I have never been able to get the name to search for who else was involved..

They always are so vague with the background:(


I did find this.. not the right time frame, but interesting anyway

The Bush Beat

ast month our Governor took time out from his busy inaugural schedule to go

golfing with his father and Argentine President Carlos Menem at Austin’s Barton Creek Country Club, in what the local paper celebrated as "his latest foray into foreign policy." It was just a little foray, for George the younger (in the throes of the flu) only joined in for three holes.

Meanwhile, we’re still wondering how many holes he played in a 1989 gas pipeline deal in Argentina. According to a member of the Argentine Congress, in 1988, while George H. W. Bush was vice president and campaigning for the presidency, his son leaned on the Argentine government in an attempt to win a huge pipeline contract for Enron — the Houston-based energy company whose CEO Kenneth Lay has taken equity positions in the political campaigns of both Bushes.
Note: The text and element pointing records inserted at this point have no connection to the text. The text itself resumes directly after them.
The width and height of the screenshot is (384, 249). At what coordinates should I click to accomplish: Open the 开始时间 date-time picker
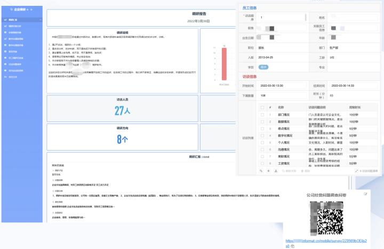[x=281, y=84]
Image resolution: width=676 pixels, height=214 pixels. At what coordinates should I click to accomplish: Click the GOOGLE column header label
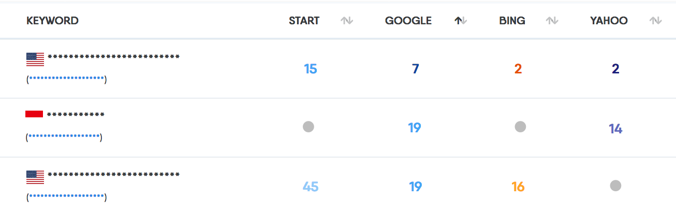tap(408, 21)
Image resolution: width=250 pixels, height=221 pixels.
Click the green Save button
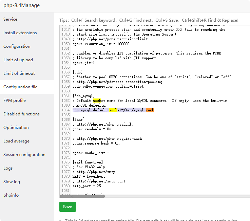coord(68,207)
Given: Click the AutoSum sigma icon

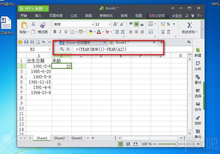Looking at the screenshot, I should click(189, 25).
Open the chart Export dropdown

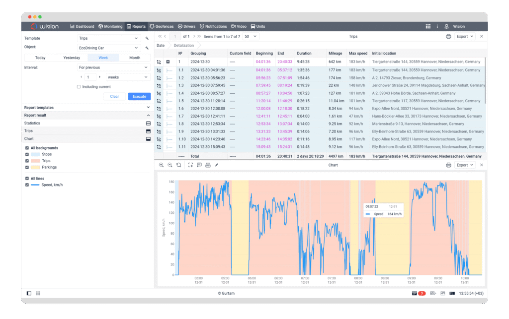(x=465, y=165)
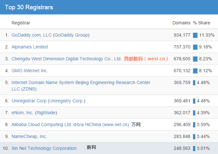Open the Uniregistry Corp. group link
The image size is (218, 154).
pos(66,101)
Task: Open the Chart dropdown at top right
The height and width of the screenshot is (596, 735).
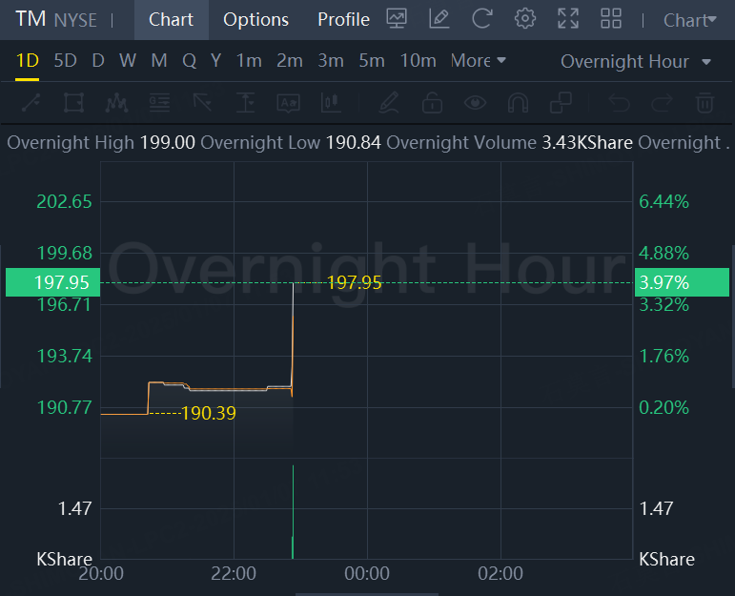Action: pyautogui.click(x=690, y=20)
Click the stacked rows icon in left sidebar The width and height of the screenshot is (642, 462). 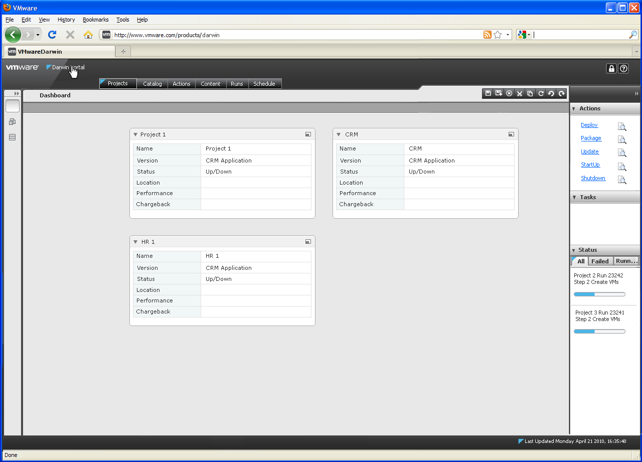click(x=13, y=137)
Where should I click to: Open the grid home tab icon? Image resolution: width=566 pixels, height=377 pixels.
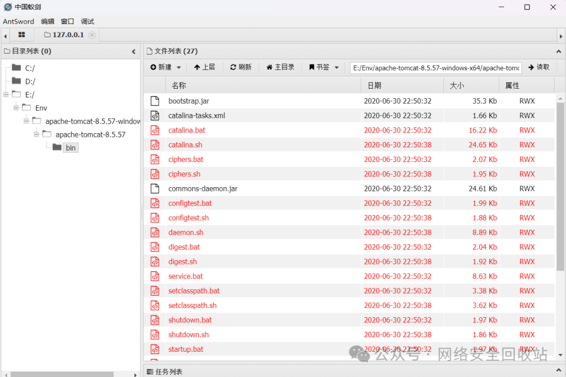click(x=21, y=35)
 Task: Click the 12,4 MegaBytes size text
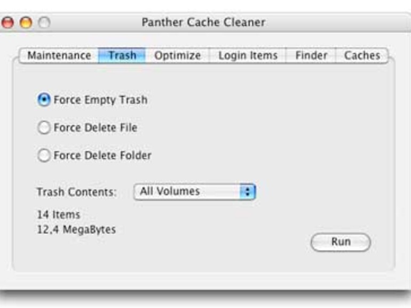[x=76, y=230]

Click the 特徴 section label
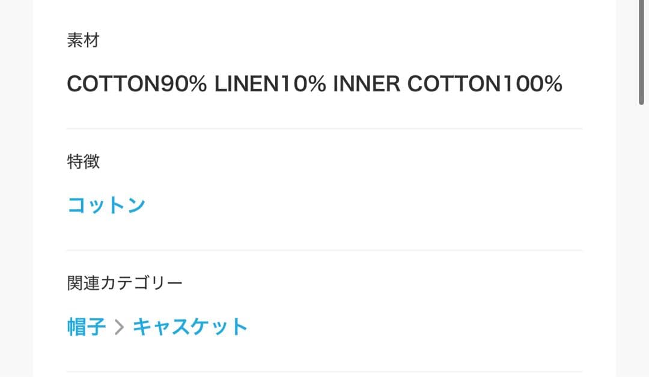point(83,161)
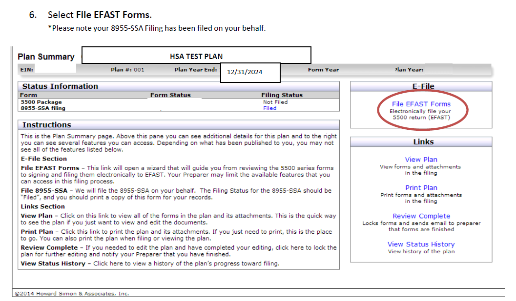Select the Print Plan link

tap(421, 188)
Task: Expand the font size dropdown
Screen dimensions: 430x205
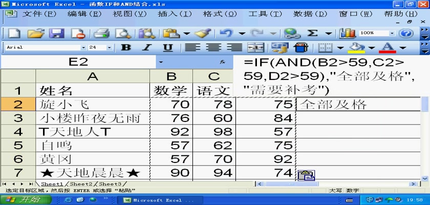Action: coord(109,48)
Reporter David Corn faxed George W. Bush a list of some eighteen questions about the Enron deal in 1994, just as Bush was concluding his first race for governor. He dismissed each of Corn’s questions with no explanation. Bush did say he never called Rodolfo Terragno, the Argentine Congressman who raised the Bush-Enron issue in debate on the floor of his country’s Congress. Terragno had served as the minister of public works in the reform government of President Raúl Alfonsín, and he maintains that Bush called and introduced himself as the son of the Vice President. "He tried to exert some influence to get that project for Enron," Terragno told the Observer in November of 1994. "He assumed that the fact he was the son of the President would exert influence.... I felt pressured. It was not proper for him to make that kind of call."

Enron didn’t get the concession — until the Bushs’ golfing partner, Carlos Menem, defeated Raúl Alfonsín. "Enron was luckier with the new president," Corn reported in the Observer. "The pipeline was approved by the administration of President Carlos Saúl Menem, the leader of the Peronist Party and a friend of President Bush."

Menem not only approved the project. In his book Robo para la corona (I Steal for the Crown), Horacio Verbitsky, one of Buenos Aires’ most respected investigative journalists, reports that Enron got more than a contract. President Menem made the Houston-based energy company eligible for his industrial promotion program: Enron was declared exempt from Argentina’s value-added tax (IVA) and would pay no duties on capital goods while the pipeline project was in the works.

The day after Menem was inaugurated, another Bush son, Neil, played a highly publicized game of tennis with the new President in Buenos Aires.